While FNA has been proven to be a very cost-effective method for evaluating thyroid nodules, other tests may be less helpful. Serum calcitonin may help diagnose medullary carcinoma earlier but may not be cost-effective. Cytopathologic screening of FNA specimens for molecular markers may assist in the diagnosis and guide management, but the indications are not currently clear and there are no strong recommendations in this area. The role of PET scanning in the event of a non-diagnostic FNA finding is also controversial. Nondiagnostic FNA findings (present in 15-30% of aspirates) mandate close follow-up, but there is no clear consensus about when surgical excision should be performed. Neither clinical patient characteristics nor molecular markers improve the diagnostic accuracy in such cases.
Outcome of the Case
The patient's TSH was normal at 3.1 uU/ml. Ultrasound demonstrated a 50% cystic, anterior lesion corresponding to the palpated nodule. FNA results were benign. The patient was scheduled for a follow up scan in 1 year. Note that in this 58 year old woman, a decision to suppress the nodule with thyroid hormone would be expected to have negative consequences on her bone mineral density.

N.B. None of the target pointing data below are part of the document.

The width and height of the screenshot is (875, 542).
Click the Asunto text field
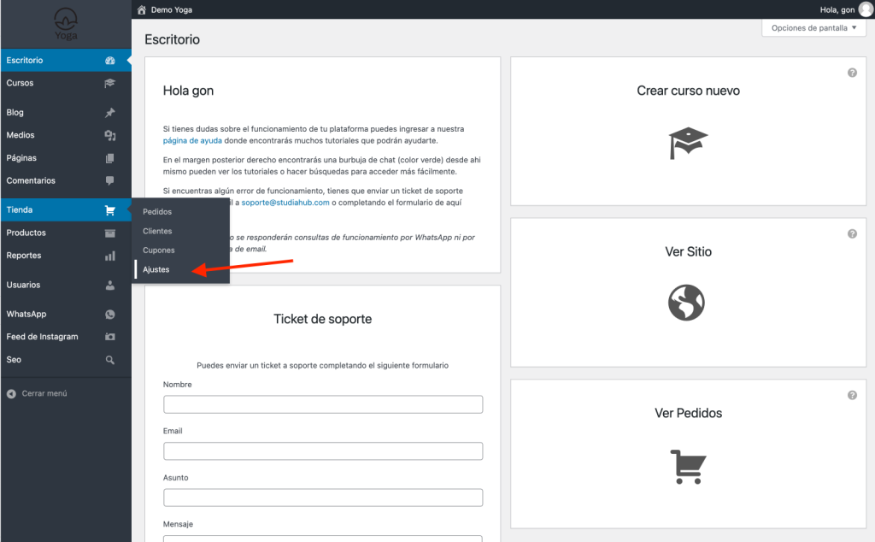pyautogui.click(x=322, y=498)
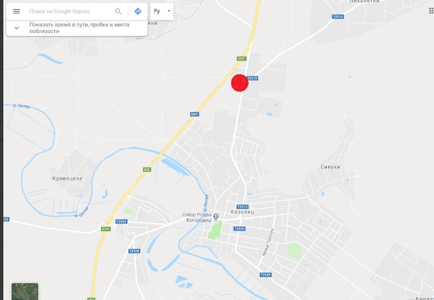Open directions with the blue arrow icon
Viewport: 434px width, 300px height.
click(137, 11)
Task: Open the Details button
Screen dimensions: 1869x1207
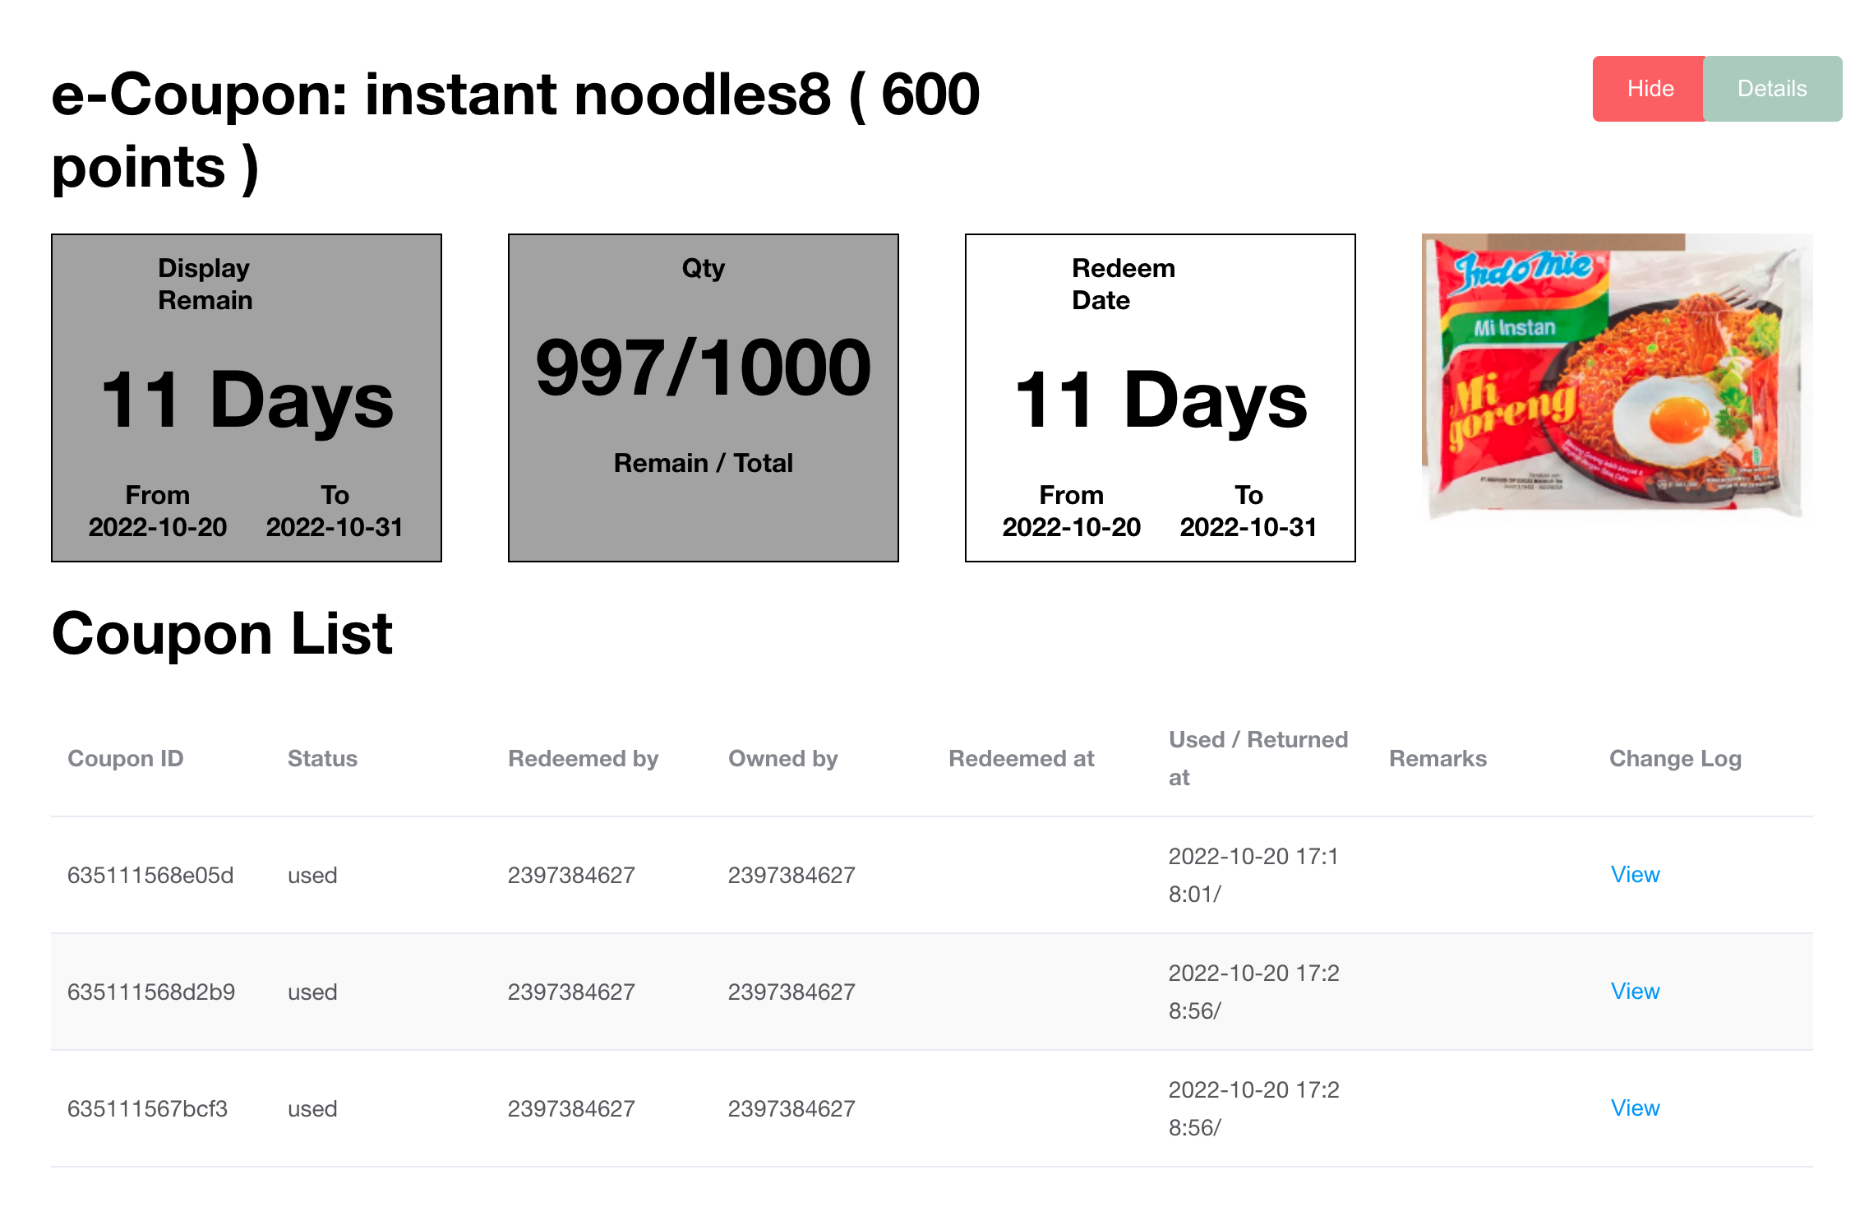Action: [1772, 89]
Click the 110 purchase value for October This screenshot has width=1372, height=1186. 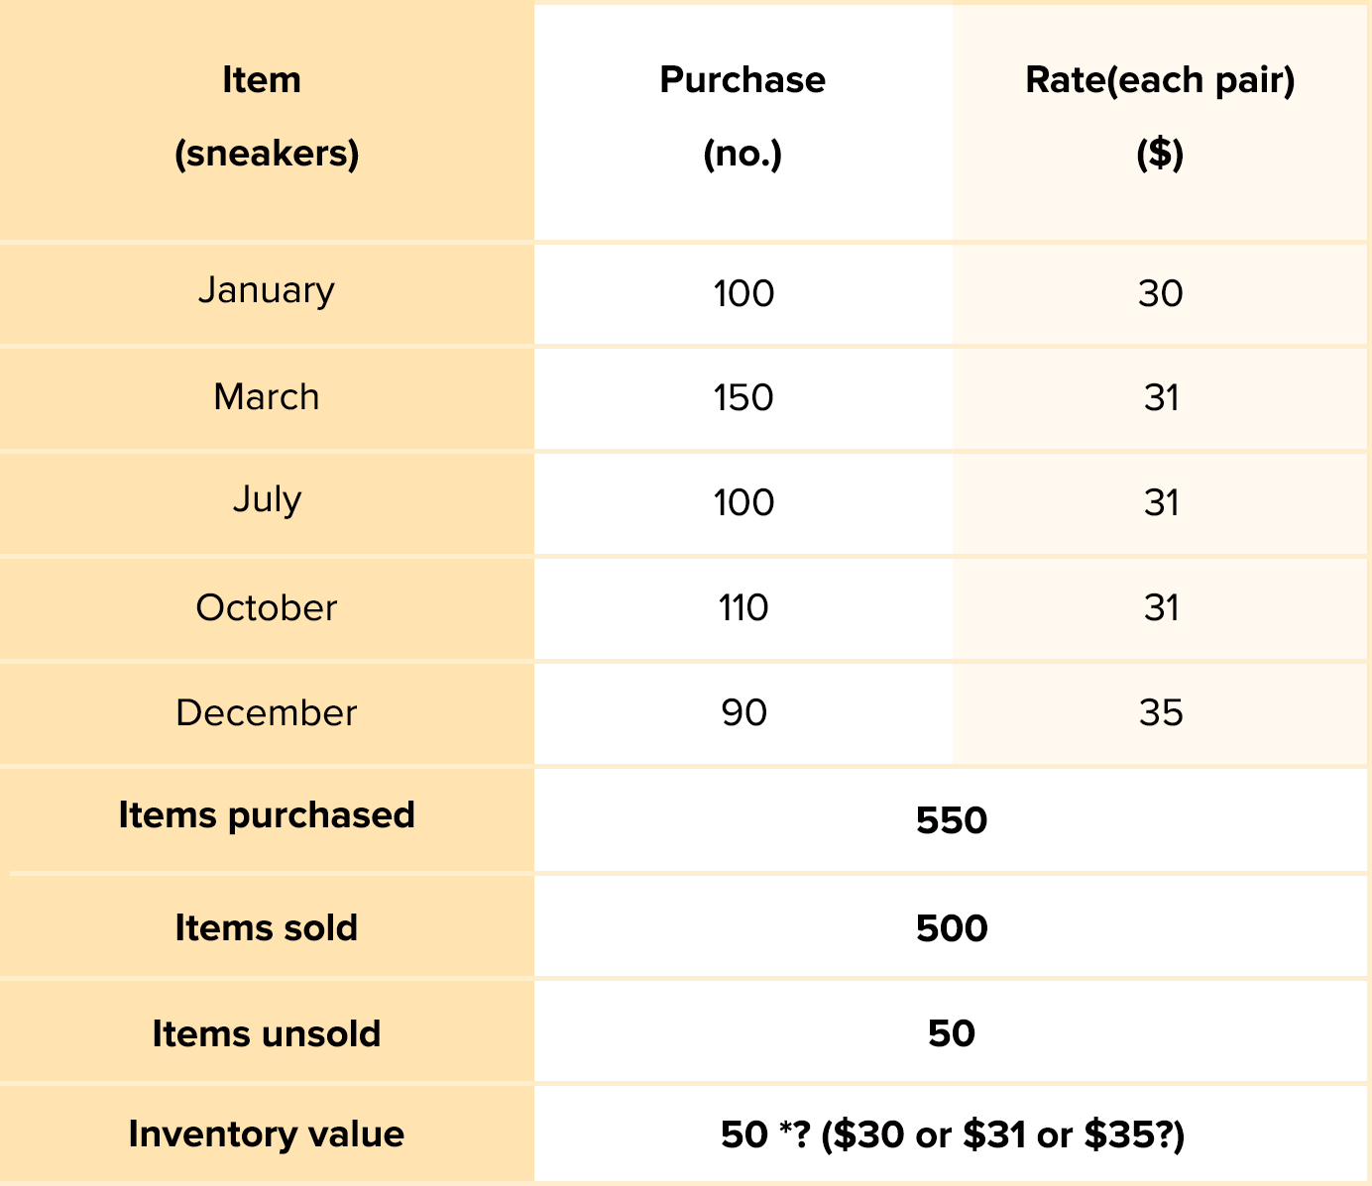pyautogui.click(x=743, y=607)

Cooper DS, Doherty GM, Haugen B, Kloos RT, Lee S, Mandel S, Mazzaferri EL, McIver B, Sherman SI, Tuttle RM. Management Guidelines for Patients with Thyroid Nodules and Well Differentiated Thyroid Cancer. Thyroid 2006; 16: 4-33.
Cooper DS, Doherty GM, Haugen B, Kloos RT, Lee S, Mandel SJ, Mazzaferri EL, McIver B, Pacni F, Schlumberger M, Sherman SI, Steward DL, Tuttle RM. Revised American Thyroid Association Management Guidelines for Patients with Thyroid Nodules and Differentiated Thyroid Cancer. Thyroid 2009; 19: 1-48.